Eine kleine Fähre in Schleswig-Holstein. Ein paar Autos. Ein paar hundert Meter über die Schlei. Nichts Wichtiges. Oder doch? Die Geschichte der „Missunde III“ offenbart, wie die nach Dänemark abgeschobene Walin Timmy, viel über den täglich Irrsinn des grün-woken Deutschlands der Barndmauerparteien.
Zunächst gab es die alte „Missunde II“. Eine Dieselfähre. Nichts spektakuläres, nichts innovatives. Definitiv kein Vorzeigeprojekt. Aber sie fuhr. Zuverlässig transportierte sie Menschen und Fahrzeuge bei jedem Wetter von einem Ufer zum anderen. Selbst bei Windstärke 9 bis 10 blieb sie einsatzfähig.

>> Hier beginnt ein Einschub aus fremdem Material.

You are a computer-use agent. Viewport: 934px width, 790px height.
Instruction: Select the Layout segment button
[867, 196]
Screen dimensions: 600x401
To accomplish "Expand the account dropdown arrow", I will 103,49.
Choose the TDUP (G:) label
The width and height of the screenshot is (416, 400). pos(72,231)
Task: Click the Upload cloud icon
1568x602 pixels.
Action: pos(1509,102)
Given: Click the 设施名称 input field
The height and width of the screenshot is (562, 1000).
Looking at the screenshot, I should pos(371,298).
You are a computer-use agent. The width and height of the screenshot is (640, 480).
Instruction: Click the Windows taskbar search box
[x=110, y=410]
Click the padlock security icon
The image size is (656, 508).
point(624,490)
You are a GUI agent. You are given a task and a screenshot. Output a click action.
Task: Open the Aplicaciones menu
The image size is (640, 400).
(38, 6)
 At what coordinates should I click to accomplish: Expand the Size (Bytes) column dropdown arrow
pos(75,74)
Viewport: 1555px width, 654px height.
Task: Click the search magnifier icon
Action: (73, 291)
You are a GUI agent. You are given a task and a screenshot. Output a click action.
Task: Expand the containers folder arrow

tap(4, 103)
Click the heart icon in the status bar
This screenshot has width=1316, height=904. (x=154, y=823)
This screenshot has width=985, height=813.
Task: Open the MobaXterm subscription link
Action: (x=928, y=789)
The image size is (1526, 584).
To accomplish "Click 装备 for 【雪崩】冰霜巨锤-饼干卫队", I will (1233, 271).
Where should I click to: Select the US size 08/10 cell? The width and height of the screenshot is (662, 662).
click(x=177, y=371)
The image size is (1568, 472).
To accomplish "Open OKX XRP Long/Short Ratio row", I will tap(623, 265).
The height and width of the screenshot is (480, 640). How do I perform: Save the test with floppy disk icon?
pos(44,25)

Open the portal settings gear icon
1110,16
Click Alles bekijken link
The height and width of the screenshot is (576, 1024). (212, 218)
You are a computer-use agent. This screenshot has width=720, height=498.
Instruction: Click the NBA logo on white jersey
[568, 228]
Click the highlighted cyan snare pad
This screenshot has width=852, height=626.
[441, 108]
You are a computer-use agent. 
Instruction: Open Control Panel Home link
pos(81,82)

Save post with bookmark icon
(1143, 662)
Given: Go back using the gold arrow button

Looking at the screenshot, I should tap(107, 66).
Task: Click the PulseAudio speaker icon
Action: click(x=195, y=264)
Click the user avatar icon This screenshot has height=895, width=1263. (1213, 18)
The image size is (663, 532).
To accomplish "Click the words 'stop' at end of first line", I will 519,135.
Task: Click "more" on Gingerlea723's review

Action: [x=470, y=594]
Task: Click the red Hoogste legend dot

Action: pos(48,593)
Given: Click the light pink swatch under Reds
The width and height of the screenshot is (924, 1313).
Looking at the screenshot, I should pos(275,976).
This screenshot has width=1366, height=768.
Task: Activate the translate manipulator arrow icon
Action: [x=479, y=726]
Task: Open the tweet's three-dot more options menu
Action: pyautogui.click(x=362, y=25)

Die alte Fähre sollte durch eine größere Solar- beziehungsweise Elektrofähre ersetzt werden. Die Zukunft der öko-sozialistischen Transformation sollte an der Schlei der Welt zeigen und sie daran erinnern, warum man uns angeblich so beneidet, darum, was möglich ist, wenn Zentralplaner es nur wollen. Geplant waren Kosten von rund 2,5 Millionen Euro. Die Inbetriebnahme war für 2022 vorgesehen.